§ **WORK TO BE COMPLETED**:
When the line with "868x441 pixels." comes up, set it down and every later line to the end of the data, exactly and without pictures.

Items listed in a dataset
····················
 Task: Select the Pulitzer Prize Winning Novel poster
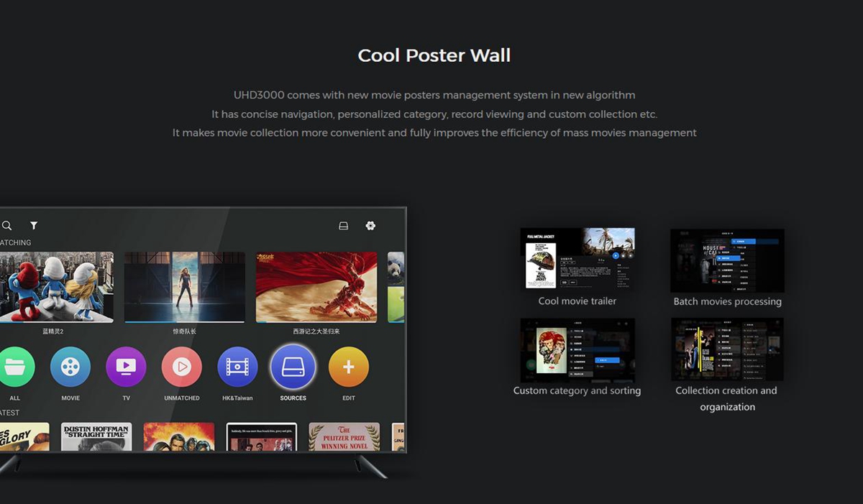[344, 436]
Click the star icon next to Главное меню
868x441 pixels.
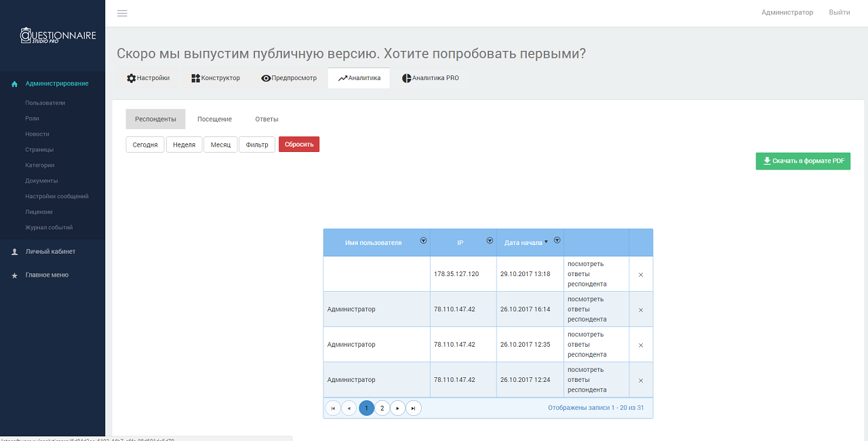click(14, 275)
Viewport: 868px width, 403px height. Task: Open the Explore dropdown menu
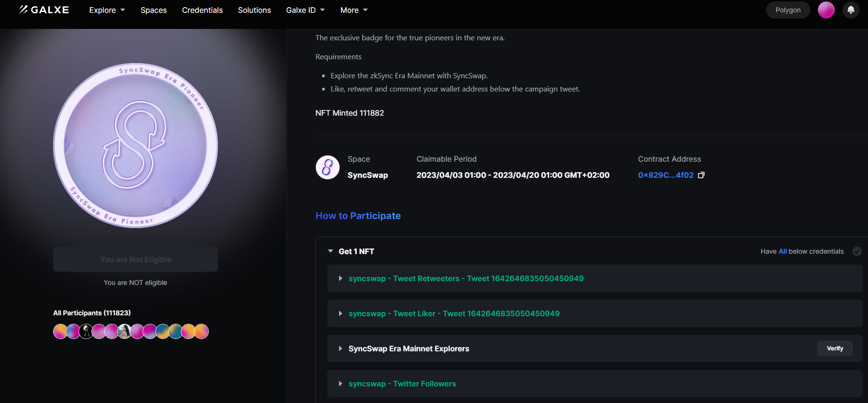coord(107,10)
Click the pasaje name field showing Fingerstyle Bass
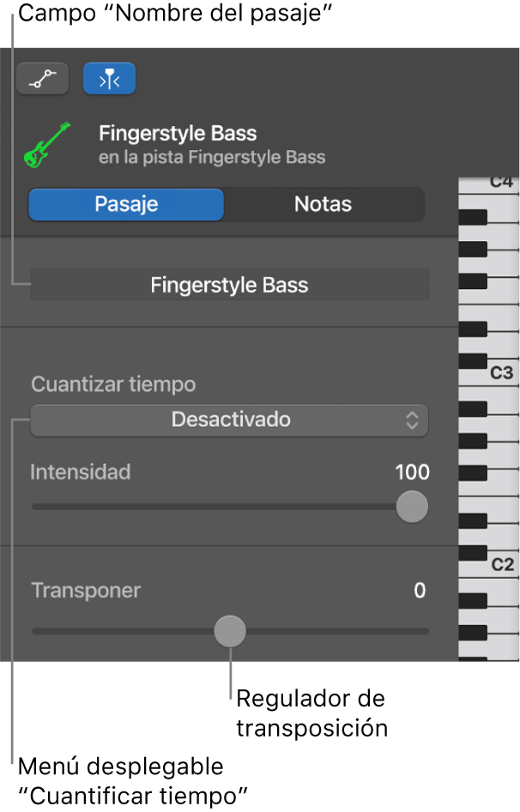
····················
§ **FINAL ANSWER**:
868x441 pixels.
click(14, 275)
Viewport: 868px width, 403px height. Task: Open the Explore dropdown menu
coord(107,10)
Click the pasaje name field showing Fingerstyle Bass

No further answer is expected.